Videoconferencing Traffic: Network Requirements

Download as PDFDownload as PDF

This chapter aims to describe in some detail the demands that videoconferencing traffic places on the network, along with the metrics that can be used to predict – to a certain extent – the behaviour of a videoconference. Readers who may be less interested in the specifics of ‘Why is this important?’, and would like to move swiftly on to ‘What should I look at and do?’ are welcome to skip this section completely and move along to chapter 3.

Videoconferencing is about interaction, a two way exchange of information. Video streaming is a related technology to consider, but is generally used for one-way transmission rather than interaction.

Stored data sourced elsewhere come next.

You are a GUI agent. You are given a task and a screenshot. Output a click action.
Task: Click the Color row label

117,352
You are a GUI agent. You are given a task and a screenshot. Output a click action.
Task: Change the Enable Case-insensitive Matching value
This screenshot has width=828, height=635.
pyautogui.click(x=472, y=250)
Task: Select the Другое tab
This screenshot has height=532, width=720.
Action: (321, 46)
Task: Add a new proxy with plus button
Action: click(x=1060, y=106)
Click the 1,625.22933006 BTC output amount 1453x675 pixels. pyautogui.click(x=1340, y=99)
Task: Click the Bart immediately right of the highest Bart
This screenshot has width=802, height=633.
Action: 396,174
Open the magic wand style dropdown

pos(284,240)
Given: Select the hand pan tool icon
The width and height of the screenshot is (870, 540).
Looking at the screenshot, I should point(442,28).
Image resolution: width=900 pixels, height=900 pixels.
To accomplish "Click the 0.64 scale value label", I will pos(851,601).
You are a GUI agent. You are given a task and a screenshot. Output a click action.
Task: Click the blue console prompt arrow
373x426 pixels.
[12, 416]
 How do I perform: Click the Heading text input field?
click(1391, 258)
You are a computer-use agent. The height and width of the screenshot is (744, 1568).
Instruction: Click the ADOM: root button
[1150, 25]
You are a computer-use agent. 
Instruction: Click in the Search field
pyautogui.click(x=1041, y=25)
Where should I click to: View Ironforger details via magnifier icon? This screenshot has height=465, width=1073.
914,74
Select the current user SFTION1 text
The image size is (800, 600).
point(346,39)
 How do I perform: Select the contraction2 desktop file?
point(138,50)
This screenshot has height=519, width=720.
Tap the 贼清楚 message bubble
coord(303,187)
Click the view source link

In order to interact effectively, participants in a videoconference need to be able to communicate in real-time, or as close to real-time as possible – much as we do every day using the telephone.

Significant processing is done within the videoconferencing endpoints, to reduce the latency of processes that compress the raw audio and video into a data stream which can be sent across the network. However, there is a limit as to how much the endpoints can deal with traffic/ packet loss or delays across the intervening networks – hence the requirement to provide some protection to the traffic flowing between the endpoints.

The usual metrics, or measurements, used to determine how a network is performing are actually very few. They are:

  • latency (end-to-end delay)
  • packet loss
  • IPDV (Inter Packet Delay Variation) / Jitter
  • bandwidth


Usually, in the context of networking the term ‘latency’ is only used to define the network delay for IP packets between points A and B. However there are other latencies inherent in videoconferencing, which give rise to the need to be more careful with network latency than might otherwise be expected.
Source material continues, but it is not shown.